PROBLEM TO WORK ON
Reproduce all of the following material line for line, without changing anything.

#### PROVIDED DATA

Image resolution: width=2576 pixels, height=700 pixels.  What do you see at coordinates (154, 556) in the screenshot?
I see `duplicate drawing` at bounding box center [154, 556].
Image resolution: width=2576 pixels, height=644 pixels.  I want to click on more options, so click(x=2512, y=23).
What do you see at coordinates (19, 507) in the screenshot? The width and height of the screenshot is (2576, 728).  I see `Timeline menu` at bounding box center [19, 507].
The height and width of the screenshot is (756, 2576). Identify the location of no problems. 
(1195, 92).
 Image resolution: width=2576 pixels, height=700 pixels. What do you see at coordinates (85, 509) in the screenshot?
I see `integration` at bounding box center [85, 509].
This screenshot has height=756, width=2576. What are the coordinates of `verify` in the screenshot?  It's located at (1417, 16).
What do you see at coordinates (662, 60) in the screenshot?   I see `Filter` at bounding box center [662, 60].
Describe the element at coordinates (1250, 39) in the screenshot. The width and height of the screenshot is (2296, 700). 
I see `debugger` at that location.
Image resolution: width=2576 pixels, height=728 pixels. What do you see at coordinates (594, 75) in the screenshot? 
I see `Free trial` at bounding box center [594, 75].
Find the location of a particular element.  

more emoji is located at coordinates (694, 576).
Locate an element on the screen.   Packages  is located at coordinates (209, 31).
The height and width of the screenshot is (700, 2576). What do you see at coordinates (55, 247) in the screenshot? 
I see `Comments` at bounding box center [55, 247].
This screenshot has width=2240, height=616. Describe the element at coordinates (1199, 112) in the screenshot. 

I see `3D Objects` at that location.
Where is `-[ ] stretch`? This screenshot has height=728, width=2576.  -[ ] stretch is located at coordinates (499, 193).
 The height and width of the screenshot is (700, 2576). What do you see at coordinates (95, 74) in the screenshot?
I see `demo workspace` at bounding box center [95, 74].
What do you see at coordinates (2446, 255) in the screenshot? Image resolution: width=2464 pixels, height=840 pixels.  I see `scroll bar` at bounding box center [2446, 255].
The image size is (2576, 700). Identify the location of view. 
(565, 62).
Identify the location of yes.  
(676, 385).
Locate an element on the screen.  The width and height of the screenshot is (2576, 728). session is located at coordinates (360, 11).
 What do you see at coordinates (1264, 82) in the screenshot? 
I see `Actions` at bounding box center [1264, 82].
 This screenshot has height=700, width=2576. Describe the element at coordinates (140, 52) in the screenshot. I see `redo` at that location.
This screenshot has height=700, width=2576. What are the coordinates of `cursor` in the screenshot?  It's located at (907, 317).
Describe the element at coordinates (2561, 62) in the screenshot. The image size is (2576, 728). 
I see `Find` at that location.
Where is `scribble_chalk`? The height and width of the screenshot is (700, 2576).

########

FINAL RESULT
Image resolution: width=2576 pixels, height=700 pixels.  What do you see at coordinates (154, 556) in the screenshot?
I see `duplicate drawing` at bounding box center [154, 556].
Image resolution: width=2576 pixels, height=644 pixels.  I want to click on more options, so click(x=2512, y=23).
What do you see at coordinates (19, 507) in the screenshot? The width and height of the screenshot is (2576, 728).  I see `Timeline menu` at bounding box center [19, 507].
The height and width of the screenshot is (756, 2576). Identify the location of no problems. 
(1195, 92).
 Image resolution: width=2576 pixels, height=700 pixels. What do you see at coordinates (85, 509) in the screenshot?
I see `integration` at bounding box center [85, 509].
This screenshot has height=756, width=2576. What are the coordinates of `verify` in the screenshot?  It's located at (1417, 16).
What do you see at coordinates (662, 60) in the screenshot?   I see `Filter` at bounding box center [662, 60].
Describe the element at coordinates (1250, 39) in the screenshot. The width and height of the screenshot is (2296, 700). 
I see `debugger` at that location.
Image resolution: width=2576 pixels, height=728 pixels. What do you see at coordinates (594, 75) in the screenshot? 
I see `Free trial` at bounding box center [594, 75].
Find the location of a particular element.  

more emoji is located at coordinates (694, 576).
Locate an element on the screen.   Packages  is located at coordinates (209, 31).
The height and width of the screenshot is (700, 2576). What do you see at coordinates (55, 247) in the screenshot? 
I see `Comments` at bounding box center [55, 247].
This screenshot has width=2240, height=616. Describe the element at coordinates (1199, 112) in the screenshot. 

I see `3D Objects` at that location.
Where is `-[ ] stretch`? This screenshot has height=728, width=2576.  -[ ] stretch is located at coordinates (499, 193).
 The height and width of the screenshot is (700, 2576). What do you see at coordinates (95, 74) in the screenshot?
I see `demo workspace` at bounding box center [95, 74].
What do you see at coordinates (2446, 255) in the screenshot? Image resolution: width=2464 pixels, height=840 pixels.  I see `scroll bar` at bounding box center [2446, 255].
The image size is (2576, 700). Identify the location of view. 
(565, 62).
Identify the location of yes.  
(676, 385).
Locate an element on the screen.  The width and height of the screenshot is (2576, 728). session is located at coordinates (360, 11).
 What do you see at coordinates (1264, 82) in the screenshot? 
I see `Actions` at bounding box center [1264, 82].
 This screenshot has height=700, width=2576. Describe the element at coordinates (140, 52) in the screenshot. I see `redo` at that location.
This screenshot has height=700, width=2576. What are the coordinates of `cursor` in the screenshot?  It's located at (907, 317).
Describe the element at coordinates (2561, 62) in the screenshot. The image size is (2576, 728). 
I see `Find` at that location.
Where is `scribble_chalk`? The height and width of the screenshot is (700, 2576).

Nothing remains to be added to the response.